Gates: stepping out and stepping up

While enrolled as an undergraduate at Texas A&M, Class of 2009 graduates have seen two presidents of the United States and two presidents of Texas A&M. The two presidencies would seem more distant except for the role of one man in connecting the two offices.
On Dec. 18, 2006, Robert Gates was sworn in as Secretary of Defense under the George Bush administration. Simultaneously, Gates vacated his role as Texas A&M president.
Gates left his presidency in order to serve his nation in a higher office. In an e-mail informing students of his departure, Gates said, “I’m deeply honored, but I’m deeply saddened.”
Many students and faculty echoed his sentiments. Although having an Aggie in Washington, D.C. provides honor and pride to Aggies everywhere, Aggie students expressed disappointment in losing the beloved president.
“It was sad to see him go, but it was good to know he was going to serve our country,” said senior applied mathematics major Annchen Knodt.

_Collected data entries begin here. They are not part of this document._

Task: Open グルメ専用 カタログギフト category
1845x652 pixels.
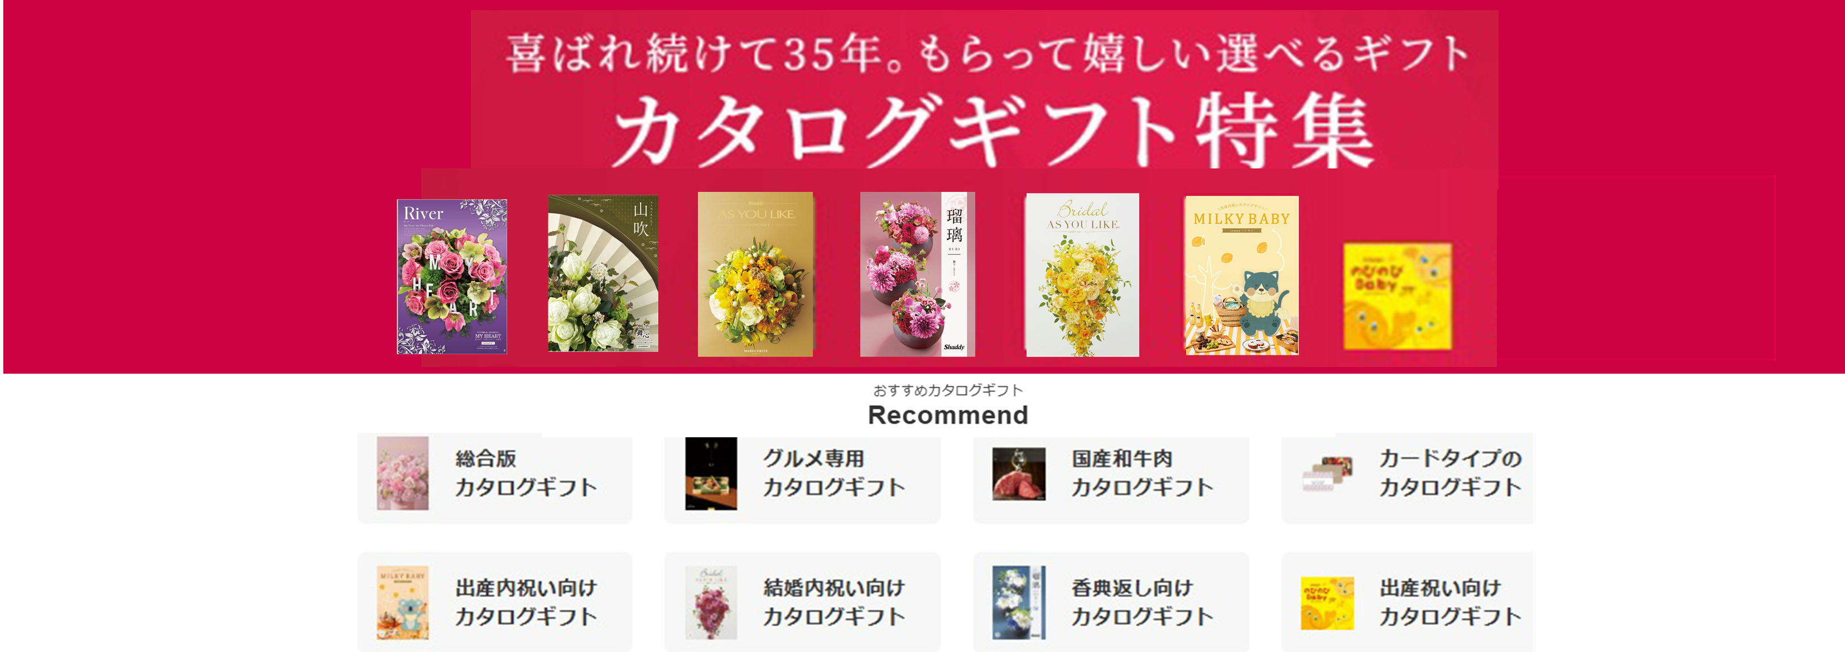Action: click(802, 478)
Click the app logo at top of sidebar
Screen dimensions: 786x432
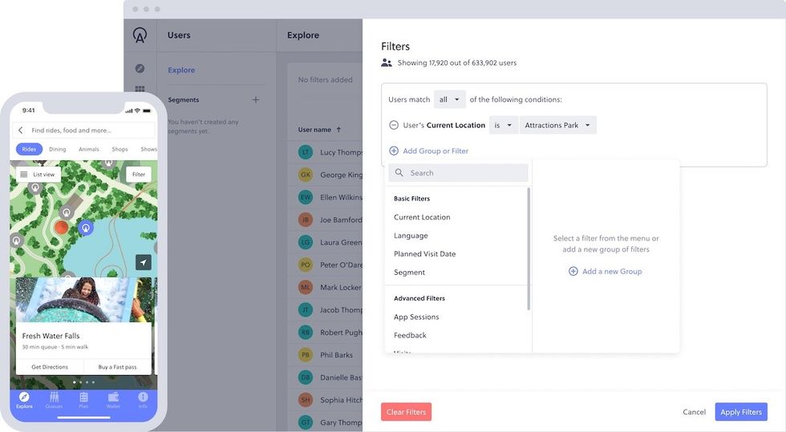point(140,35)
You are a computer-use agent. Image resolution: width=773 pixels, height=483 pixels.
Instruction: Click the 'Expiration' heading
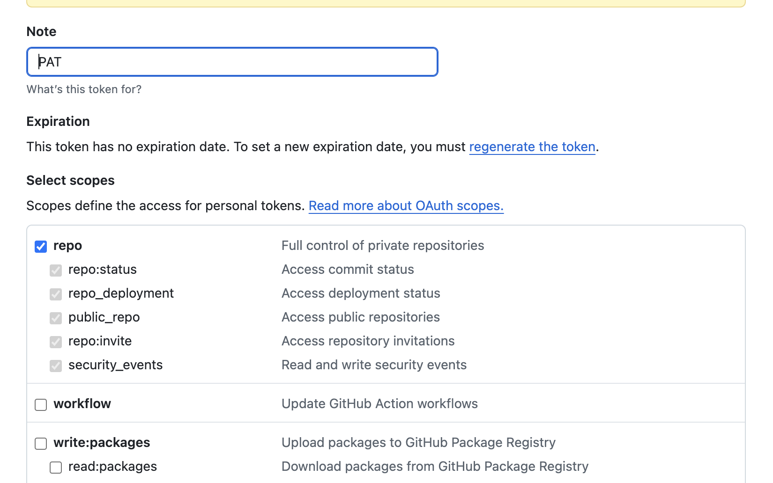click(x=58, y=121)
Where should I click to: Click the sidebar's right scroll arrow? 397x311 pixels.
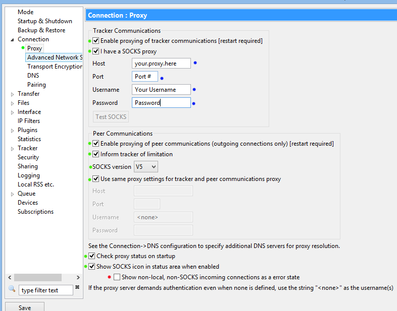coord(78,277)
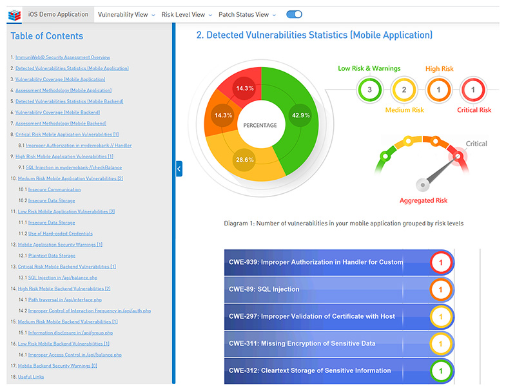
Task: Click the Critical Risk count circle
Action: tap(472, 90)
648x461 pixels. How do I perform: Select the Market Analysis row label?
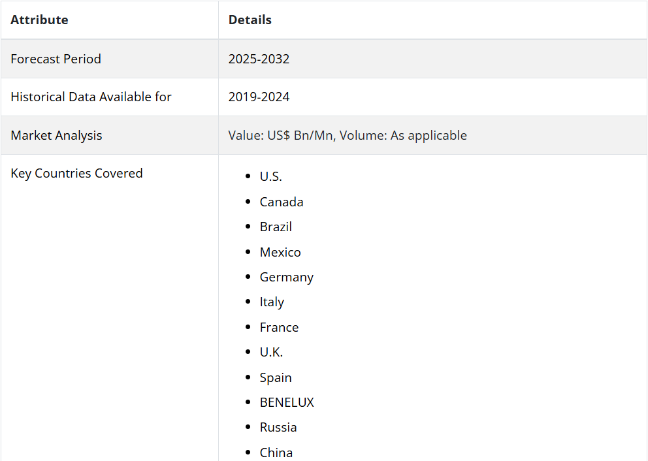point(56,135)
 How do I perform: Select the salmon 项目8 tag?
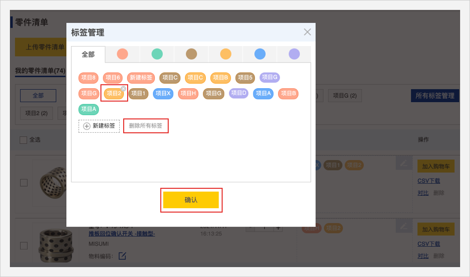[89, 77]
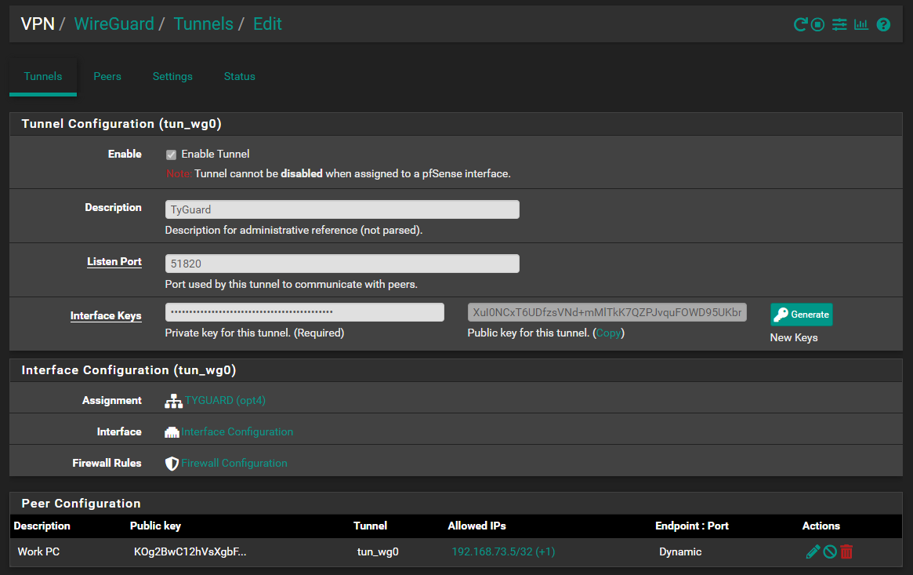Screen dimensions: 913x575
Task: Open related settings sliders icon
Action: tap(839, 24)
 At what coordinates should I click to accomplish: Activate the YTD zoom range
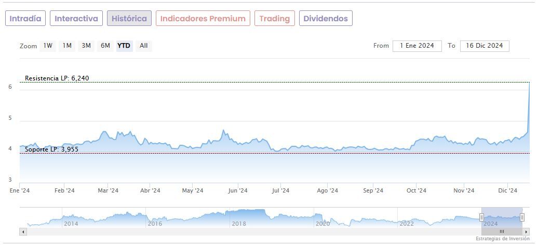pyautogui.click(x=124, y=46)
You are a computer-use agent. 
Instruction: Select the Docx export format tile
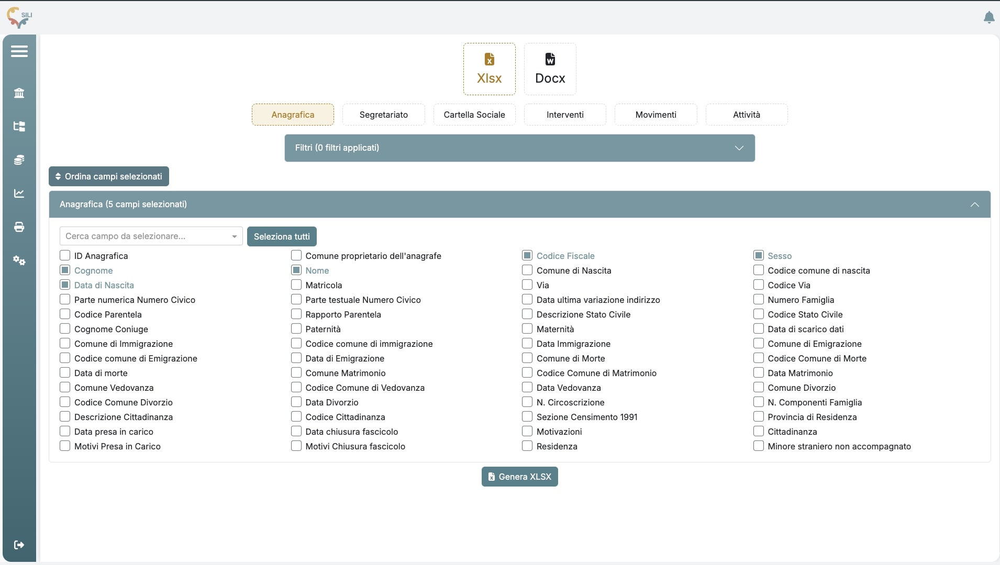point(550,69)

Gates had already served Texas A&M in a formal office before assuming the presidency; from 1999-2001, he acted as interim dean of Mays Business School. Gates began his term as Texas A&M President on Aug. 1, 2002, after former president Ray Bowen stepped down from office in order to concentrate on teaching in the Texas A&M Department of Mechanical Engineering.
The impact Gates had on the campus and the spirit of the 12th Man was evident at his sendoff ceremony held at the end of 2006.
“The ceremony when he left was so cool,” Knodt said. “That was one of my big Aggie pride moments – just how everyone supported our president.”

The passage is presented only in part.